OPTION was published simultaneously in the New England Journal of Medicine.
BRAIN-AF halted early
The BRAIN-AF trial of anticoagulation to prevent ischemic stroke and neurocognitive impairment in low-risk individuals with AFib was halted early for lack of benefit. Anticoagulation with rivaroxaban 15 mg/day did not reduce the incidence of cognitive decline, stroke or TIA in patients in their 50s who had AFib but no conventional risk factors for stroke.
“We have been seeing reports for the last 10-15 years showing a link between atrial fibrillation and cognitive decline and dementia. Whether the link is causal or due to shared risk factors remains unknown. But cerebral emboli damaging the brain is one of the main hypothesis, said Lena Rivard, MD, MSc, Montreal Heart Institute in Montreal, Canada. “And in our own clinical practice, we have been seeing patients in their 50s, very young, without any stroke risk but who had both atrial fibrillation and cognitive decline.”
BRAIN-AF followed 1,235 patients with atrial fibrillation and low risk for stroke, no congestive heart failure, hypertension, diabetes, prior stroke/TIA or age ≥65 years. Patients were randomized to rivaroxaban 15 mg/day or standard care, either placebo or aspirin, depending on vascular status. Median age was 53.4 years and 25.6% were female. Patient underwent yearly cognitive testing. More than 5,500 Montreal Cognitive Assessment (MoCA) tests were performed during the trial.
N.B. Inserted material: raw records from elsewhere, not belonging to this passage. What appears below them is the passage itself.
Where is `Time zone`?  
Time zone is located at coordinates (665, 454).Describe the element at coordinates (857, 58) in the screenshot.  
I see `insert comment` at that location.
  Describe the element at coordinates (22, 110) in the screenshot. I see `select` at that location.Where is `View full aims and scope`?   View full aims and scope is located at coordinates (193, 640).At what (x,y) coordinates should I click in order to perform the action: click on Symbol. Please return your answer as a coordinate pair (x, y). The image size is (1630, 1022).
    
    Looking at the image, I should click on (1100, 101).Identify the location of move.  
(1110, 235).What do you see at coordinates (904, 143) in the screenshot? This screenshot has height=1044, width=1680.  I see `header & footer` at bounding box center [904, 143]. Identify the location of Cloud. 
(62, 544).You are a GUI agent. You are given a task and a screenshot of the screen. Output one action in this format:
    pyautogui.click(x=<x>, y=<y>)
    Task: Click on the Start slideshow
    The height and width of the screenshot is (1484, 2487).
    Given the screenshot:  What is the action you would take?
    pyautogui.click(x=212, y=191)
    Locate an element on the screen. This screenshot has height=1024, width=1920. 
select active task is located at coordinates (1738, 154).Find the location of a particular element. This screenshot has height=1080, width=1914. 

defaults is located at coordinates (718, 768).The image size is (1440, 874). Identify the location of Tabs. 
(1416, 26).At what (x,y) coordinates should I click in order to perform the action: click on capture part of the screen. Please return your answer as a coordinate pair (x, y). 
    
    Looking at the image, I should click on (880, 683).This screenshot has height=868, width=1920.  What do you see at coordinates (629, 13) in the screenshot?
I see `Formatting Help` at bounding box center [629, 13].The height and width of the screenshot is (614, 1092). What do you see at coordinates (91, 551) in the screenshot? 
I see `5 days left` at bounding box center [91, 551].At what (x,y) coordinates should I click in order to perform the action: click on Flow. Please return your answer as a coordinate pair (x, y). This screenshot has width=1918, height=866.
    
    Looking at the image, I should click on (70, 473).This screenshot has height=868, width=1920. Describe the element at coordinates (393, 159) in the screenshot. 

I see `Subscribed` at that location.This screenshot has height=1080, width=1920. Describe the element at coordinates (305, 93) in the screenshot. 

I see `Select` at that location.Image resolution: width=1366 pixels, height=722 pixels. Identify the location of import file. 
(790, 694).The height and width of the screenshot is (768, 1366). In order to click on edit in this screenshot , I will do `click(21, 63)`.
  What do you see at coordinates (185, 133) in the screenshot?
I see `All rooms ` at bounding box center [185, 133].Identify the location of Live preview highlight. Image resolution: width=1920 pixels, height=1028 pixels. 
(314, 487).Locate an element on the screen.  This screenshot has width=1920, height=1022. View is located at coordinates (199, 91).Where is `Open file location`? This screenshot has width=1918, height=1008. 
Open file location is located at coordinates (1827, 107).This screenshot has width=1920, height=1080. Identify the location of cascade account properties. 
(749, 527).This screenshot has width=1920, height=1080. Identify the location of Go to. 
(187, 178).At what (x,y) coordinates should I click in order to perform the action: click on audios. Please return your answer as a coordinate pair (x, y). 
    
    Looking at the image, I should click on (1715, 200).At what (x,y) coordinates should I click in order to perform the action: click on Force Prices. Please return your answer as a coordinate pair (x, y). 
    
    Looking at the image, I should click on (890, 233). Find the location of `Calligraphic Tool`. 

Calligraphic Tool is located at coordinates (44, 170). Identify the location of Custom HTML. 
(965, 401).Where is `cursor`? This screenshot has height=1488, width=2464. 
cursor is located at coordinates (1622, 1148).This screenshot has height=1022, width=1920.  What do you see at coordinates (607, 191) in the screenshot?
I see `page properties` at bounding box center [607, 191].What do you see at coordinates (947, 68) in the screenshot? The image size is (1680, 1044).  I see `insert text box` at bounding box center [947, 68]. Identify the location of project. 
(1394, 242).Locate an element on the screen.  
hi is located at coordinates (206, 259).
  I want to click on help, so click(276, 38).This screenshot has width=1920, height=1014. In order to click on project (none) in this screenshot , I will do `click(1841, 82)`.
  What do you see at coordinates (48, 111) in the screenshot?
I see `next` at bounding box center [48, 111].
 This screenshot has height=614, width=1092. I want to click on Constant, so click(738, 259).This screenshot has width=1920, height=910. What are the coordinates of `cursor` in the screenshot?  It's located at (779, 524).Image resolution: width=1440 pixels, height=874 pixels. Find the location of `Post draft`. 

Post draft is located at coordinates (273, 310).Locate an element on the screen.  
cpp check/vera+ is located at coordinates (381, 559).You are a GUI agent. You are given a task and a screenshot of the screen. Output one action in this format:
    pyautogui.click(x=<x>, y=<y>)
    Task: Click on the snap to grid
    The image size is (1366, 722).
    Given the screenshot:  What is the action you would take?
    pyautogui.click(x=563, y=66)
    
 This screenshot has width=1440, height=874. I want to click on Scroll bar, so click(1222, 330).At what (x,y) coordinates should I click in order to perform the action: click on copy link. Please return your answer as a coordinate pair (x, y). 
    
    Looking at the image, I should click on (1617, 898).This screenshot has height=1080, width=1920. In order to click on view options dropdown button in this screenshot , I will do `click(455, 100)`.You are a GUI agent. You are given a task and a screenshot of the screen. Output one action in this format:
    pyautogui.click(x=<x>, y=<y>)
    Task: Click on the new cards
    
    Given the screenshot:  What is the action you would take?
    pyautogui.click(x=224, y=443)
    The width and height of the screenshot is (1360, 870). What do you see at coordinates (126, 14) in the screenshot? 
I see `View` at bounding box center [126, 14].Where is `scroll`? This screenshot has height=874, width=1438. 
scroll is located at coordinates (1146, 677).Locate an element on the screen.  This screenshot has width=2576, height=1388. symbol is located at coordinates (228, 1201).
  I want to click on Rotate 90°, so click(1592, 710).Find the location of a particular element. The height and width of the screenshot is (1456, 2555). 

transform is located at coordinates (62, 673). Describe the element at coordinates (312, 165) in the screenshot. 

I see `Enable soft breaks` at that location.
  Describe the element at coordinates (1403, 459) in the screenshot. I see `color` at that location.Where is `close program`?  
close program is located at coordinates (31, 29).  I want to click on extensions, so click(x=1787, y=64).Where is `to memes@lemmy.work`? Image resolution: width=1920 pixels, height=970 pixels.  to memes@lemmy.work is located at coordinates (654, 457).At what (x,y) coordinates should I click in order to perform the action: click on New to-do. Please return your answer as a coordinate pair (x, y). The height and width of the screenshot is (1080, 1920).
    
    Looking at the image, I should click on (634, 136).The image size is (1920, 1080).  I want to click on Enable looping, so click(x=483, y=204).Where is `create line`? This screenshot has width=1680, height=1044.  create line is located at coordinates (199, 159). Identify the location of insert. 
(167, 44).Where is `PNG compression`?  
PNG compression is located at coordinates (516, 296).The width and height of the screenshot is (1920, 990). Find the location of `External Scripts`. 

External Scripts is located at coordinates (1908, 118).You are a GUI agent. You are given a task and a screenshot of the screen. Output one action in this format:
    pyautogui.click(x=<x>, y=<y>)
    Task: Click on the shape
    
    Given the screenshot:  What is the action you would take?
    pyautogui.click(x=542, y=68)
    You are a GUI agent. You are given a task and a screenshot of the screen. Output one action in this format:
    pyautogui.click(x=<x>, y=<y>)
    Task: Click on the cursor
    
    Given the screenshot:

The primary outcome was a composite of stroke, TIA or cognitive decline as measured by a decline in MoCA score ≥2. The trial was planned to continue until 410 primary events occurred but was halted for futility after 205 events following a planned interim analysis. Median follow-up was 3.7 years
In intention-to-treat analysis, the composite primary event was observed in 130 patients in the rivaroxaban group, 7% per year, versus 126 in the usual care group, 6.4% per year, p=0.46 (95% CI 0.86-1.40). There were no differences in the primary outcome components. The study was not powered to test anticoagulation therapy in stroke, TIA and systemic embolism. The combined secondary outcome of stroke, TIA or systemic embolism occurred in 2.5% of patients randomized to rivaroxaban and 2.7% of patients randomized to placebo (HR 0.92; 95% CI 0.50-1.84).
“We didn’t have any safety issues, which is very reassuring,” Rivard said. “Major bleeding occurred in just two patients on rivaroxaban (0.03%) and five on standard care (0.08%). Biomarker, cerebral MRI and genetic testing results will be presented later.”